4 March 2011
When asked what kind of work I do, I sometimes struggle to reduce the answer to a descriptive, eloquent and reasonably concise answer: well, it’s Japanese-style topiary, which is known as niwaki, which means garden tree, which really means pruning and training plants into stylized versions of themselves so they fit into the scale of the garden, but over here, thousands of miles from Japan, we’ve decided to call it cloud pruning, which is a bit confusing because people also use the term to describe big old wobbly yew and box hedges like wot Kate Winslet walks past in that film. Phew. So, I’ve started calling it ORGANIC TOPIARY.

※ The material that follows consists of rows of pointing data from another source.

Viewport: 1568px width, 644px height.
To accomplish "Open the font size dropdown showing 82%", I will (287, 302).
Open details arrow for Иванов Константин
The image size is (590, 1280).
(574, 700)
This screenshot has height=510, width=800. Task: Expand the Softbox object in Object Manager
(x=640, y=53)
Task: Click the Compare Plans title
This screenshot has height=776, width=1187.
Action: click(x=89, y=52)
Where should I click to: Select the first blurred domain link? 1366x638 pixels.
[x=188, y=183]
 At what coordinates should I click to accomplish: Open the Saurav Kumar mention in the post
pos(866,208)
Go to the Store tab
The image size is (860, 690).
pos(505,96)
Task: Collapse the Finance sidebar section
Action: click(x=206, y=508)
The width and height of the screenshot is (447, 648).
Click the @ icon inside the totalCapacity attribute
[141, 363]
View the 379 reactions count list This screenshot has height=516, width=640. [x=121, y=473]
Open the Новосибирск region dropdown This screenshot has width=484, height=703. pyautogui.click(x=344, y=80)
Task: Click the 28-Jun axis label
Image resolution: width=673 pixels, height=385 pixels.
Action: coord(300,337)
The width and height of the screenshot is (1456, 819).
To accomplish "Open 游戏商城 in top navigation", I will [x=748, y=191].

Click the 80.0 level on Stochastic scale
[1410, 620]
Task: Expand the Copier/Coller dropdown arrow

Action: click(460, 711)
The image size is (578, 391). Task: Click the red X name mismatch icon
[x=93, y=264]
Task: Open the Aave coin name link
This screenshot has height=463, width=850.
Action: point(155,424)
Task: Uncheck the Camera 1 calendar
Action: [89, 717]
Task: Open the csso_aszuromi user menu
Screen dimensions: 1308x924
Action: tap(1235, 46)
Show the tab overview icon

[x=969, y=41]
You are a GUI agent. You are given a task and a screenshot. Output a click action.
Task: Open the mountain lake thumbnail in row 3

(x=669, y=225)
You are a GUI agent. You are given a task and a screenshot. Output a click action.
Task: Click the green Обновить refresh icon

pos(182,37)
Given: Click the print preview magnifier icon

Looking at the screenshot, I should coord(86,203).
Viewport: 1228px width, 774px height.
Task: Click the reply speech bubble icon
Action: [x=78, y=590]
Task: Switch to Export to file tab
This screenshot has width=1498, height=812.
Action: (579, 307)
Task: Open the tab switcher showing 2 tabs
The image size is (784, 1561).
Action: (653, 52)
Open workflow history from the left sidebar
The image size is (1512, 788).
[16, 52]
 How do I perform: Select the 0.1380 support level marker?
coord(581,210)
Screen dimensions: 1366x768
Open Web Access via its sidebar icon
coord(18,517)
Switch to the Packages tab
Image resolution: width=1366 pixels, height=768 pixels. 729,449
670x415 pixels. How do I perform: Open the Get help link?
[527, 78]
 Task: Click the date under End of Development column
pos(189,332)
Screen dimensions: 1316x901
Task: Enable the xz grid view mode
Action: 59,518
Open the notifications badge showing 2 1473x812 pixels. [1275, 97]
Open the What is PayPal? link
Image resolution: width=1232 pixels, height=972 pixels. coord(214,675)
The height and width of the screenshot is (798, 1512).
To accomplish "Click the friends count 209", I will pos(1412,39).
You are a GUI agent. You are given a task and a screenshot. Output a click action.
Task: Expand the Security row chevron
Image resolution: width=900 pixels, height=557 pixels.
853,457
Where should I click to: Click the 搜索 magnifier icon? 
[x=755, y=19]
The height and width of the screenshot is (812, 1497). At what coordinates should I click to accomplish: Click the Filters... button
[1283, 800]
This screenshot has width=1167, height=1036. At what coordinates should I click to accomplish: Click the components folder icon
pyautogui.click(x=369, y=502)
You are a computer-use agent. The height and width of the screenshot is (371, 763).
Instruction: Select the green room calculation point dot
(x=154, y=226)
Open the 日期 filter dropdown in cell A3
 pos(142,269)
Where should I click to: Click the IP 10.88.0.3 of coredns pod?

TOPIARY needs no further explanation, most people seem to know what it means (just about - head over to the European Boxwood and Topiary Society and there is an ongoing struggle to satisfactorily define the word, and you’d have thought that they at least would know what they are on about.) ORGANIC, however, needs some help. I come from a creative, sculptural background, where the term conjures up images of form and pattern. Natural shapes like cell structures viewed through a microscope, or the line a meandering river carves through the landscape. That’s what I mean by ORGANIC, but most people think of expensive and slightly wilted vegetables, or, if they’re gardeners, horse shit.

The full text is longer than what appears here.